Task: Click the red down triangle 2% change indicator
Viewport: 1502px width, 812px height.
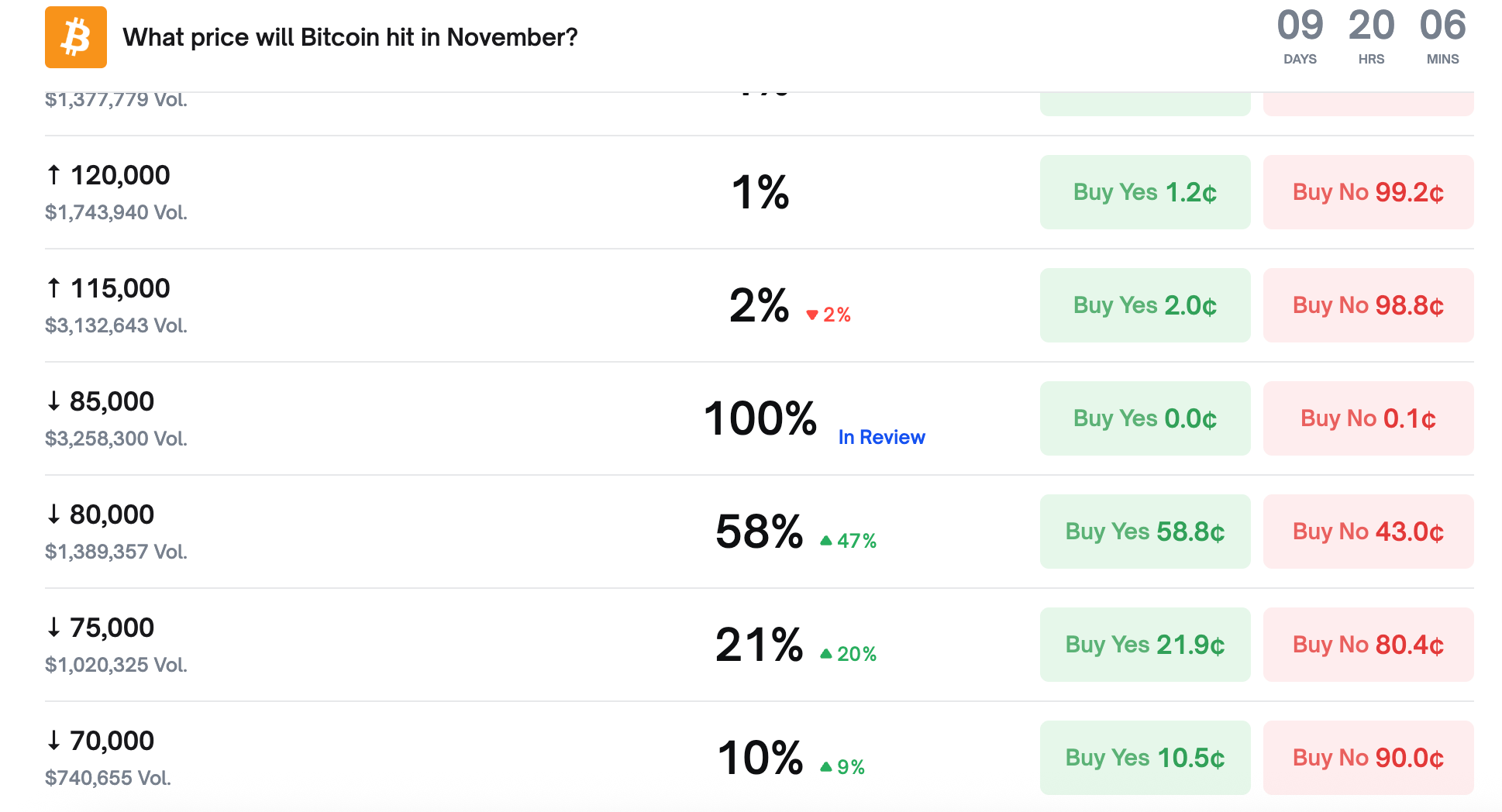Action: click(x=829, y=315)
--
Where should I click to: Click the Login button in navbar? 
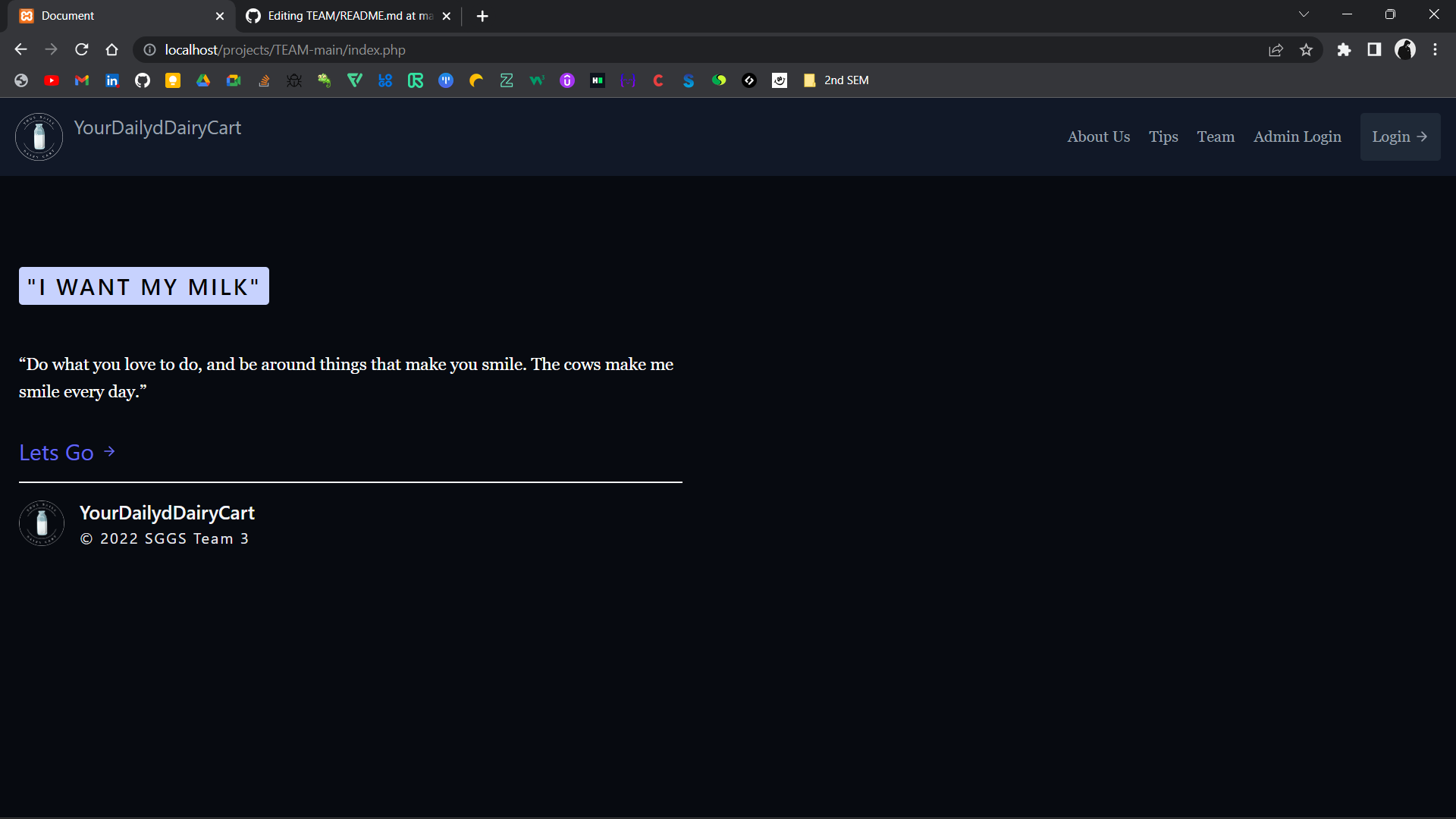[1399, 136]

_What the task requires:_ Return the records word for word, from the line that contains "Where should I" through the line that contains "[1399, 136]", leaving out the pictures.

_In response:_
Where should I click to: Click the Login button in navbar? 
[1399, 136]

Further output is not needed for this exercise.